Learn from the Past Lead into the Future

Celebrating Wins and Making Goals

by Jessica Downs/ November 29, 2016

As leaders in children’s ministry, we know the significance of our job. We have the opportunity to teach kids about Christ. What could be better than that? Yet in the middle of the week-to-week preparations, we can get so focused on the details that we forget the bigger picture. Our job is not simply to ensure our 4s class has a teacher this Sunday—our job is to nurture the spiritual development of kids.

So how do we refocus—especially as we come to the end of the year?

Each of us likely has the vision and mission of our ministry written out. If you don’t, take some time and develop those. Defining them will help you and your team know where you’re headed. As Jim Wideman says, “If you aim at nothing, you’ll hit it every time.”

Once your vision and mission are established, determining goals for moving forward is much easier. Goals are simply the vehicle to achieve the WHATs behind the WHY. What are your goals? Have you been successful at checking them off? Let’s take a look at how to evaluate and celebrate the wins from this past year as we determine the goals for next year and the years to come.


Evaluation is the key to success in any organization. Taking a long, hard look at what needs improvement isn’t always fun to do, but it is a vital piece of health. Has your ministry been effective? As you look over this past year, here are some specific questions to ask:

  • Vision/Mission: Have your vision and mission been accomplished? Have you communicated them to your lead pastor, volunteers, and parents?
  • Parental Involvement: How have you equipped the parents of your church to be the spiritual leaders of their kids?
  • Events: Have they served the purpose you created them to serve? Are there any that need reworking or even removal?
  • Curriculum: Does the curriculum you use teach the gospel message? Do your teachers feel set up to succeed with it?
  • Spiritual Milestones: Have you seen salvations in your services? How many kids have been baptized in water? How about baptized in the Holy Spirit?
  • Guests: How many guests have come through your doors? How many have stayed? Is there anything else you could do to keep them?
  • Creativity: Is your ministry a fun place for kids to be? Do you need to change how you do services in order to keep things fresh?
  • Volunteers: Has your team grown this year? Have they felt encouraged and appreciated?
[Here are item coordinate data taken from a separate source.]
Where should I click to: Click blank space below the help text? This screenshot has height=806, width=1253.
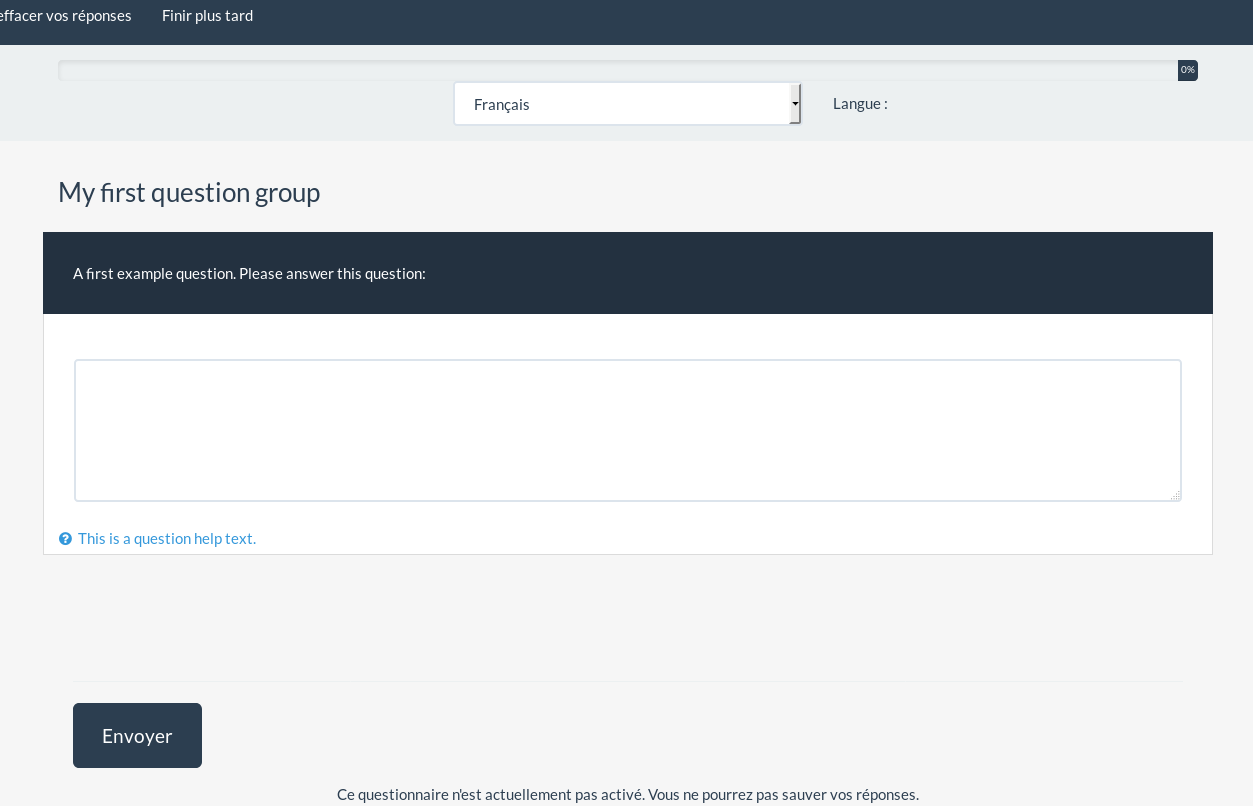coord(627,615)
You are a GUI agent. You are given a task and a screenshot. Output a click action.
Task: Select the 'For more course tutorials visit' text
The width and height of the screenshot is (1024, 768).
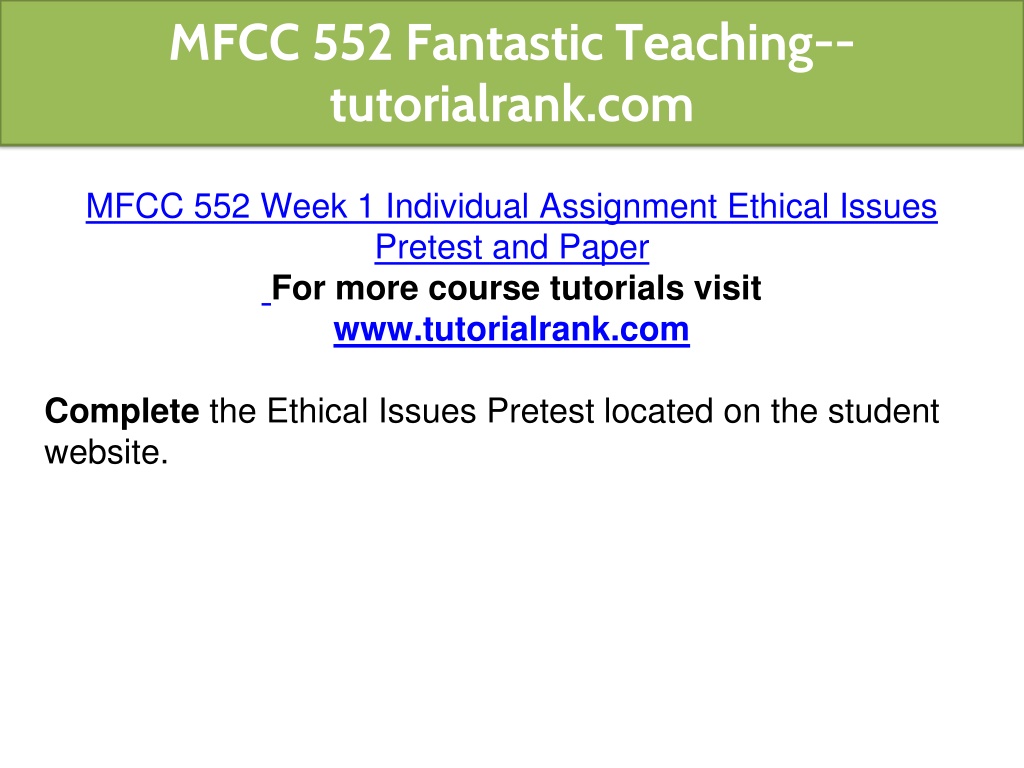pos(516,288)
On the flip side, it is equally important to celebrate the wins in our ministries. Why? Because celebrating:

  • Reminds people where we’ve been and what God has done
  • Unifies the team under the vision of why we do what we do
  • Builds momentum that people will want to keep up
  • Encourages your team and lets them know that are making a difference
  • Produces a desire to look for the positive instead of the negative

We know ministry is hard. Satan would love nothing more than to take away from the joy and significance of our mission. Don’t let him! Speak life over your team, and constantly remind them of their impact. No one wants to work in an environment where nothing is ever good enough. Choose to rejoice in the little as well as the big  thingsyour team and your ministry will be healthier because of it.
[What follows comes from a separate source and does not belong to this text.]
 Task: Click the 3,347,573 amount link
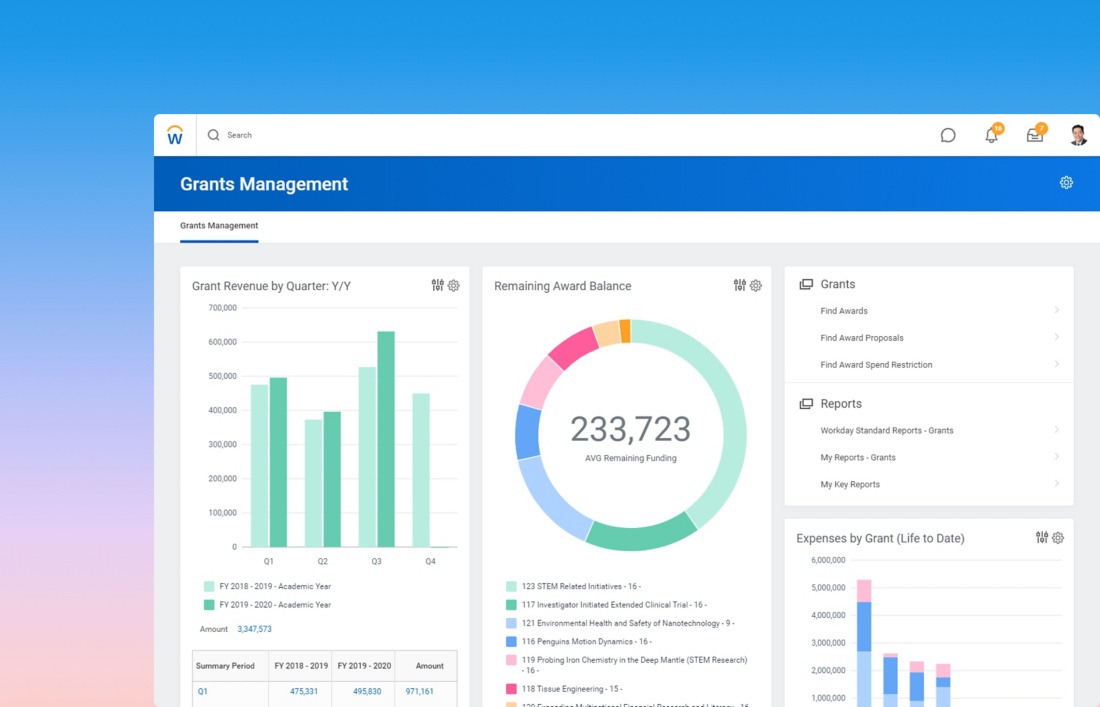pyautogui.click(x=254, y=629)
Once you’ve taken a look at what you’ve done up to this point, it’s time to contemplate the future. We’ve all heard the concept of setting goals, right? They’re supposed to be specific, measurable, attainable, relevant, and time bound. But I’d like to share with you one simple concept that has changed how I set goals.

I’m a list person, and I’m also a perfectionist, so I often find myself with a paper full of well-meaning and ambitious goals. More often than not, though, those goals don’t get accomplished because I’m trying to focus on multiple things at the same time.

In The 4 Disciplines of Execution, Chris McChesney and Sean Covey share the concept of focusing on the “Wildly Important Goals” (WIGs). It states, “The first discipline is to focus your finest effort on the one or two goals that will make all the difference, instead of giving mediocre effort to dozens of goals” (pg. 25).

The fact of the matter is, the more goals you have, the lower the probability of accomplishing them. The authors argue that when you have two to three goals, you are likely to achieve them. If you have four to 10 goals, the likelihood goes down to one to two goals. And by setting more than 11, you probably won’t achieve any of the goals you’ve set out to fulfill.

So what are the WIGs in your ministry? What are the total game changers? Focus on those, and you’ll have a much better chance of accomplishing them.


As leaders, we straddle the line of where we are and where we’re heading. It is our job and our privilege to encourage and challenge those we lead. So take some time this December to evaluate, celebrate, and formulate. Let God expand your vision as you look ahead, but don’t forget to stand up and applaud all that He’s done through your team in 2016.